→ Problem requirements: Among the entries below, please repeat exactly and only the lines from the line containing "You are a GUI" to the line containing "Task: Tap fill arrow next to 明日方舟官服下载", both lines included.

Stored records:
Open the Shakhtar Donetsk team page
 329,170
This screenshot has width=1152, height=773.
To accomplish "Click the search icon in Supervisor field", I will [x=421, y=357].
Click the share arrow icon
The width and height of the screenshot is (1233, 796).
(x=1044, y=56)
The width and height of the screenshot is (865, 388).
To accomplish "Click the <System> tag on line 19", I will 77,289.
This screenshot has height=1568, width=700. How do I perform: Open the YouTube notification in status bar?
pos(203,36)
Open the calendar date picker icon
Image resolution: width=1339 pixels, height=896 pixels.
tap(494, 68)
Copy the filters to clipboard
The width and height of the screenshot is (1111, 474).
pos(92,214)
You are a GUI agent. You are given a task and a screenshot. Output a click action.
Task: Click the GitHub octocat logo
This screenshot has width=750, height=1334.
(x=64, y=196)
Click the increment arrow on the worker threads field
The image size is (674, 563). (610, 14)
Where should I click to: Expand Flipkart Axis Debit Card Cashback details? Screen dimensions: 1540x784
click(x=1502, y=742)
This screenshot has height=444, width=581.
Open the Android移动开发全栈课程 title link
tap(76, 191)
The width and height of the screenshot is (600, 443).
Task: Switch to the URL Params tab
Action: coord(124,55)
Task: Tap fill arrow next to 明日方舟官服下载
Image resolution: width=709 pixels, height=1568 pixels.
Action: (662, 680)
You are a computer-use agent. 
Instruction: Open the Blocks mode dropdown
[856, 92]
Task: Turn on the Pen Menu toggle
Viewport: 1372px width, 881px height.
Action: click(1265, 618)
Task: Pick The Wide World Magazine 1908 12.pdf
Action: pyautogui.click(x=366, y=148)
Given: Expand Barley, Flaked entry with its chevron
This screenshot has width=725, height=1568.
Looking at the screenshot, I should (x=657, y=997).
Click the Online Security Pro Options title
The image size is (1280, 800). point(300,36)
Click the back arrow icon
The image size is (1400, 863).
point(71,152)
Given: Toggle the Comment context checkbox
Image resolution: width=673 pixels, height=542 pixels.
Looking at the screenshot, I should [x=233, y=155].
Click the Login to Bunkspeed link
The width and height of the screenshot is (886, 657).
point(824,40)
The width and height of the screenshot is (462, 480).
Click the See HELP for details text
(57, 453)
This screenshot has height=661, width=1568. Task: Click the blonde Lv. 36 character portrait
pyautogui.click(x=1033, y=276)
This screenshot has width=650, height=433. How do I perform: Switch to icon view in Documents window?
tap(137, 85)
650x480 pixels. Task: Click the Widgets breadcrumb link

→ Response area:
You are a GUI agent. You are given a task and a screenshot. Output a click action.
Task: Click the GitHub octocat logo
This screenshot has width=750, height=1334.
(x=64, y=196)
Click the increment arrow on the worker threads field
The image size is (674, 563). (610, 14)
Where should I click to: Expand Flipkart Axis Debit Card Cashback details? Screen dimensions: 1540x784
click(x=1502, y=742)
This screenshot has height=444, width=581.
Open the Android移动开发全栈课程 title link
tap(76, 191)
The width and height of the screenshot is (600, 443).
Task: Switch to the URL Params tab
Action: coord(124,55)
Task: Tap fill arrow next to 明日方舟官服下载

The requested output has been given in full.